Saccharomyces cerevisiae

Saccharomyces cerevisiae is a single-celled eukaryote and a species of yeast of profound importance to humanity. It is a key agent in fermentation, responsible for the production of bread, beer, and wine. As a model organism in cell biology and genetics, it has been instrumental in numerous scientific breakthroughs, from understanding the cell cycle to pioneering synthetic biology. Its genome was the first from a eukaryote to be completely sequenced, cementing its status as a cornerstone of modern biological research.

Biology and genetics

Saccharomyces cerevisiae is a budding yeast that primarily reproduces asexually through a process called mitosis, where a smaller daughter cell forms on the parent cell. It is a facultative anaerobe, capable of generating energy through both aerobic respiration and anaerobic fermentation, with the latter producing ethanol and carbon dioxide. Its eukaryotic cell contains organelles such as the nucleus, mitochondria, and endoplasmic reticulum, making it an excellent model for studying fundamental cellular processes. The genome of the standard laboratory strain S288C was fully sequenced in 1996 by an international consortium, revealing approximately 12 million base pairs and around 6,000 genes. Landmark studies using it, such as those by Leland H. Hartwell and Paul Nurse, elucidated the genetic control of the cell cycle, work for which they shared the Nobel Prize in Physiology or Medicine. Its well-characterized genetics, including efficient homologous recombination, have made it a premier system for functional genomics and the development of tools like the yeast two-hybrid system.

History and domestication

The use of this yeast predates recorded history, with evidence of its role in ancient Egyptian bread-making and Mesopotamian beer production. For millennia, fermentation was a wild process, relying on ambient microbiota until the 19th century. A pivotal moment occurred in 1883 when Emil Christian Hansen, working at the Carlsberg Laboratory in Copenhagen, successfully isolated a pure culture, a technique that revolutionized the brewing industry. This allowed for the controlled propagation of specific strains, leading to the domestication of distinct lineages for winemaking, baking, and distilling. The Dutch East India Company likely facilitated the global spread of brewing strains during the Age of Discovery. The study of its genetics began in earnest with the work of Øjvind Winge at the Carlsberg Laboratory and was later advanced by researchers like Gerald R. Fink and David Botstein, who established its modern role in genetics.

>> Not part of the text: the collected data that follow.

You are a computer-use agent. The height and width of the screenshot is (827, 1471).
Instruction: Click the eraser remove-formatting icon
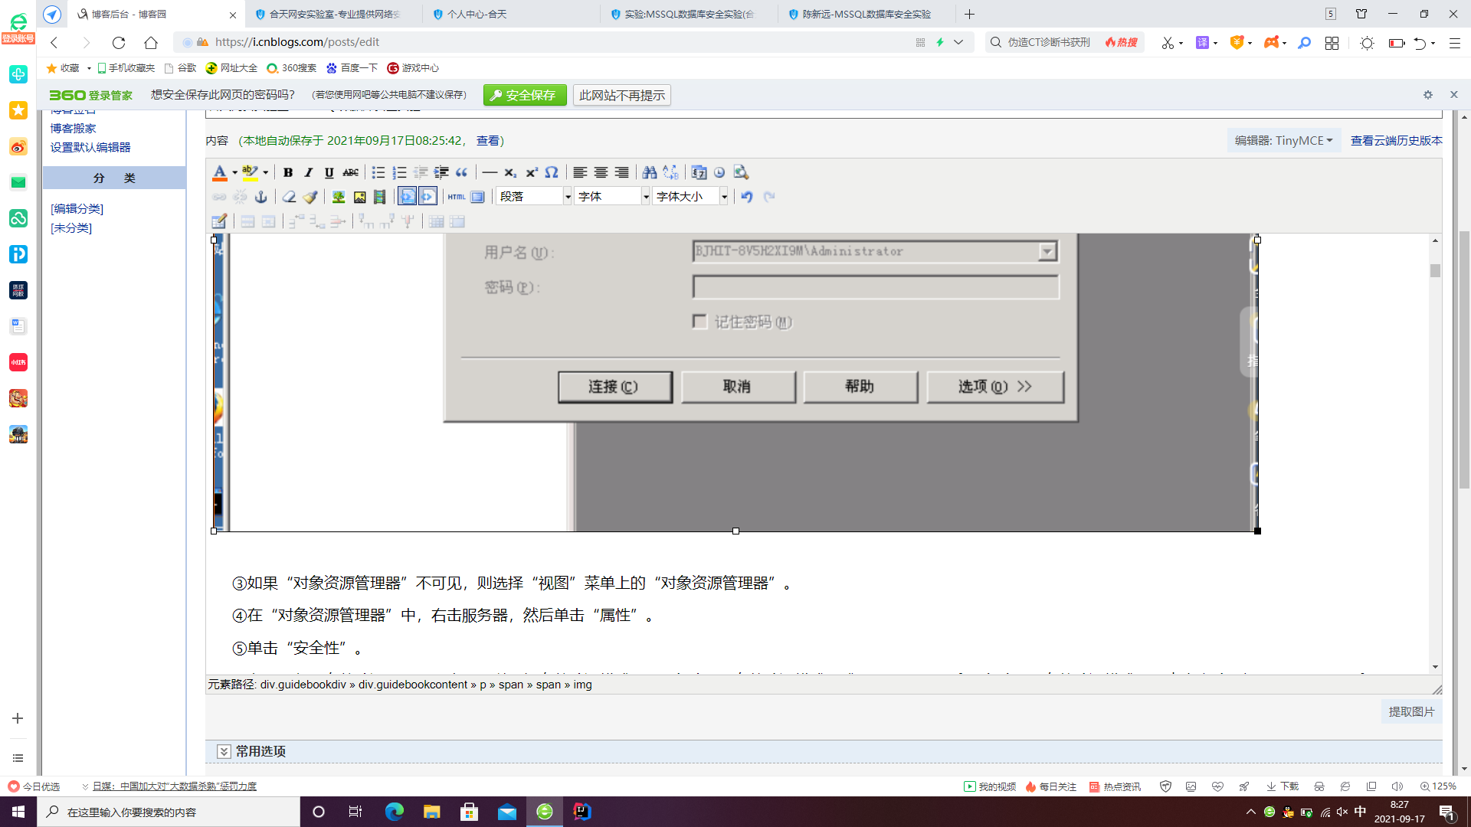(289, 197)
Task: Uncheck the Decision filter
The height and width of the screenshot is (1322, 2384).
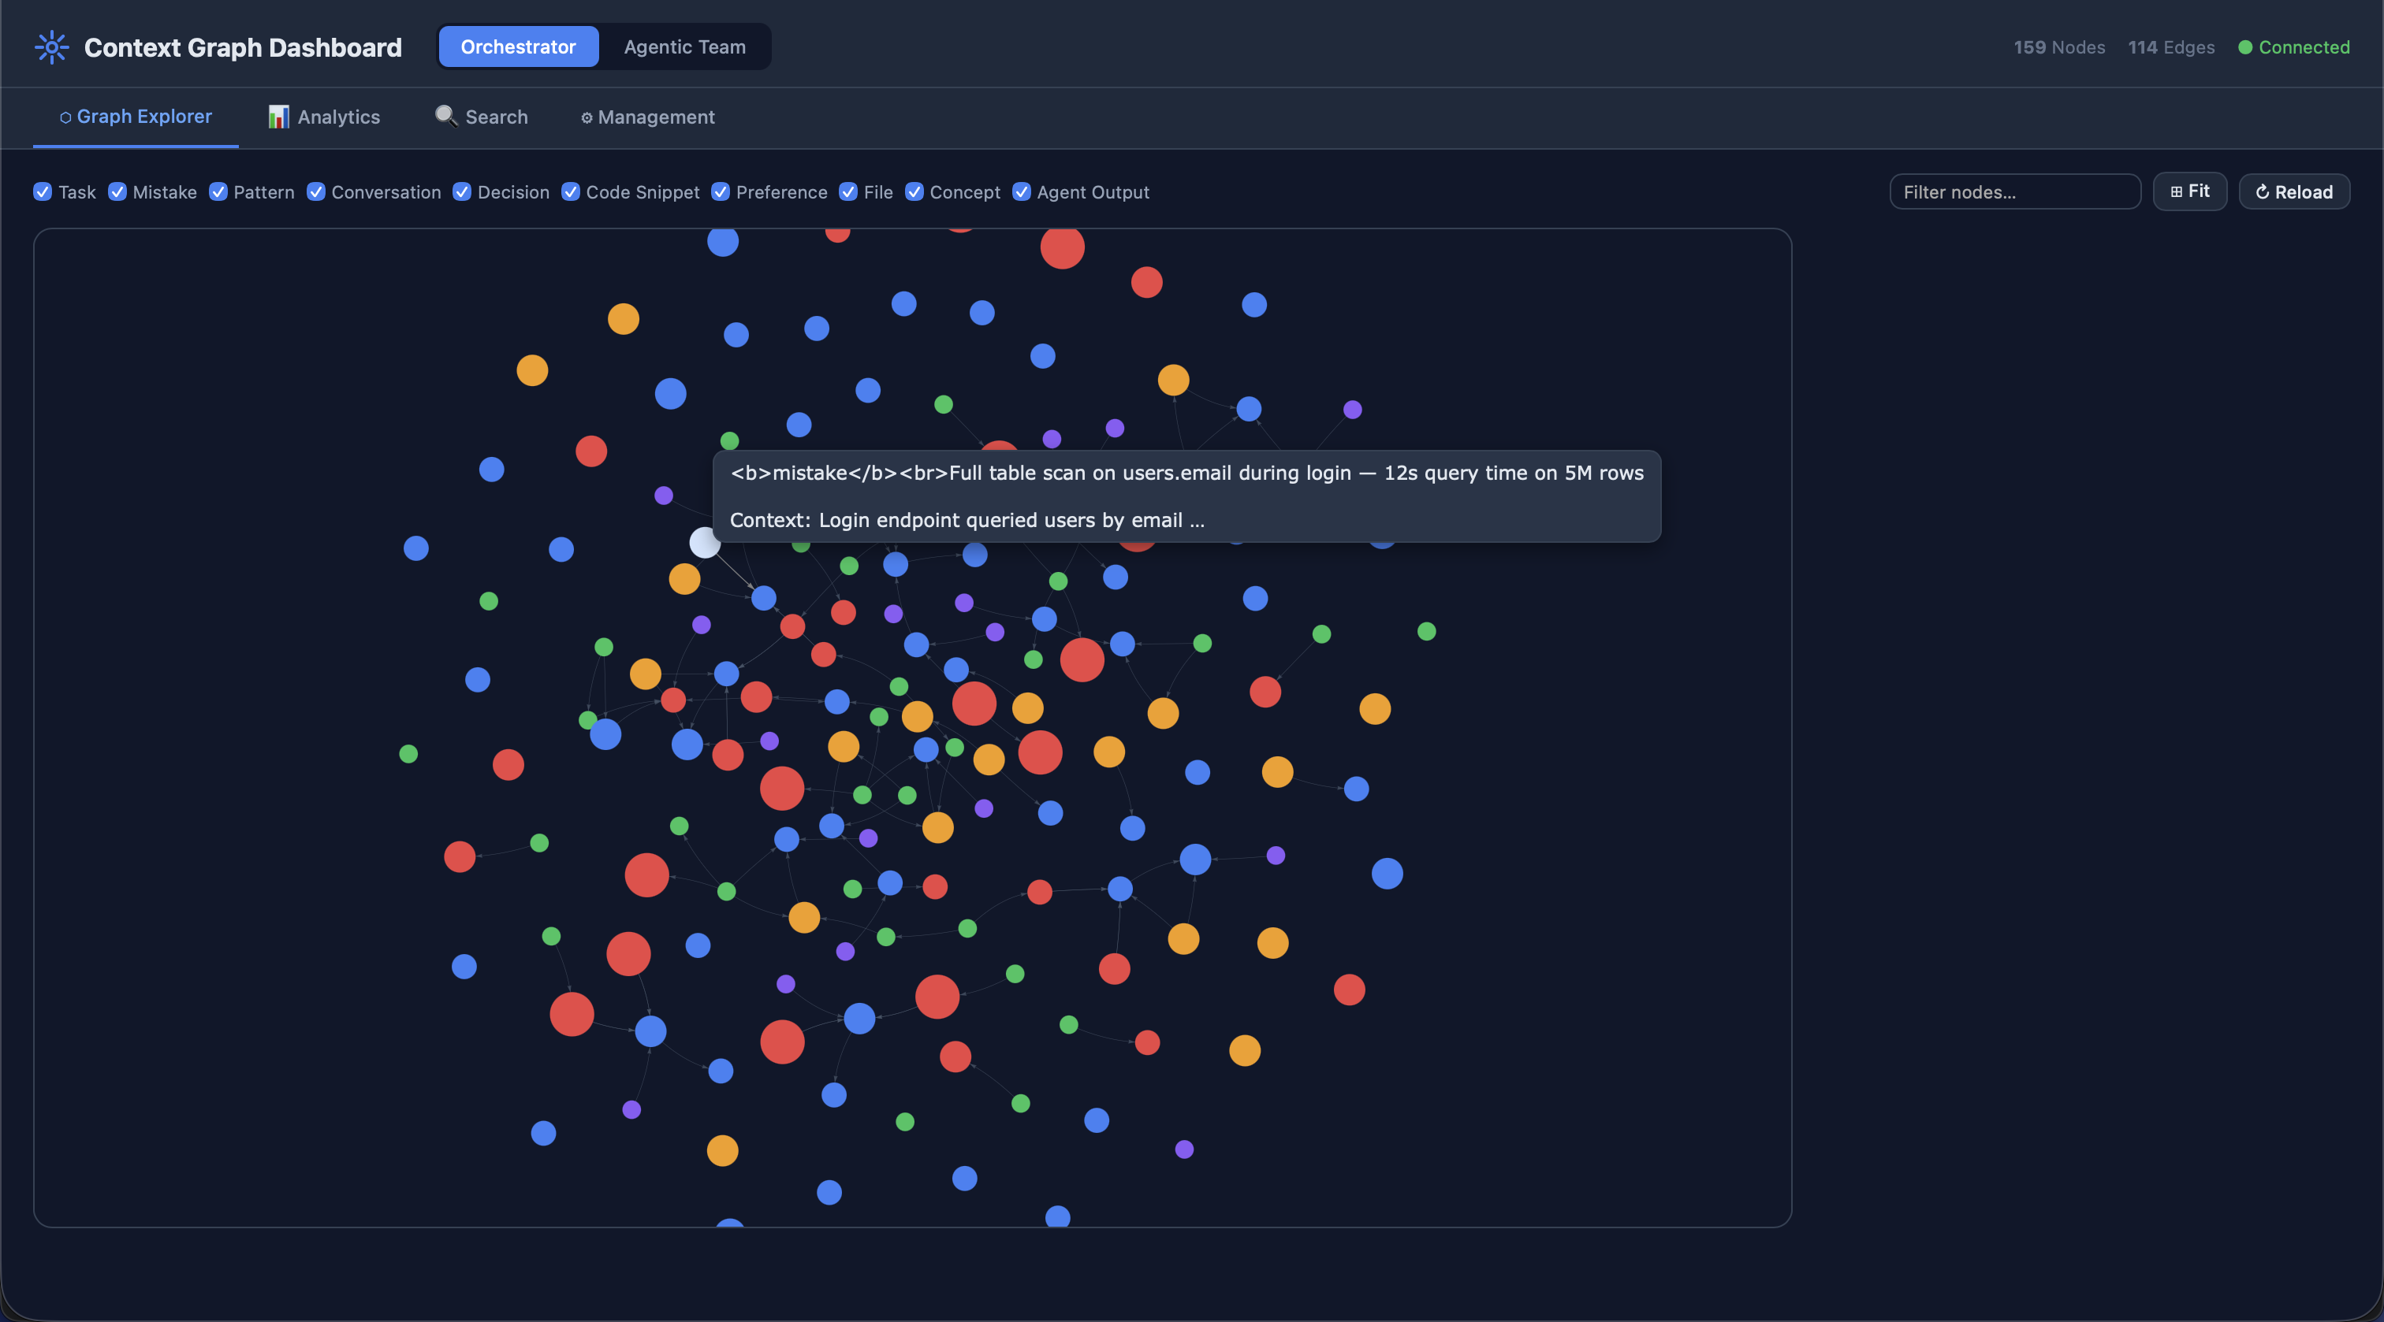Action: [x=462, y=192]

Industrial and commercial uses

This yeast is a powerhouse of biotechnology and traditional industries. In baking, its fermentation of sugars produces carbon dioxide, which leavens dough. The brewing and winemaking industries rely on it to convert sugars in malt and grape must into ethanol and flavor compounds. Industrial bioethanol production utilizes strains engineered for high yield and tolerance. Beyond beverages, it is used to produce yeast extract, a flavor enhancer rich in glutamic acid, and as a source of nutritional yeast and beta-glucan supplements. It serves as a cellular factory for producing recombinant proteins, including insulin, hepatitis B vaccine, and enzymes for the food industry, leveraging platforms developed by companies like Novozymes and Genentech.

Role in scientific research

As a premier model organism, it has been foundational to discoveries in molecular biology and genetics. It was central to the identification of cyclin-dependent regulation of the cell cycle by Paul Nurse and Tim Hunt. The discovery of RNA splicing and the telomere replication mechanism by Elizabeth Blackburn and Carol Greider used this yeast system. It was the first eukaryote to have its genome fully sequenced, a project involving the Wellcome Trust and Stanford University. The Synthetic Yeast Genome Project (Sc2.0), an international effort led by Jef Boeke at New York University, aims to create a fully synthetic version of its genome. Its simple genetics and rapid growth make it ideal for high-throughput drug discovery screens and studies in systems biology.

Health and nutritional aspects

Nutritionally, inactive forms are sold as nutritional yeast, valued as a complete protein source and for its high B vitamin and mineral content. Some strains are used as probiotics, potentially supporting gut microbiota balance and immune system function. However, it can act as an opportunistic pathogen, particularly in immunocompromised individuals, causing conditions like fungemia. Research into its health effects is ongoing, with studies exploring its beta-glucan content for cholesterol management and immune modulation. It is generally recognized as safe by regulatory bodies like the U.S. Food and Drug Administration for use in food production.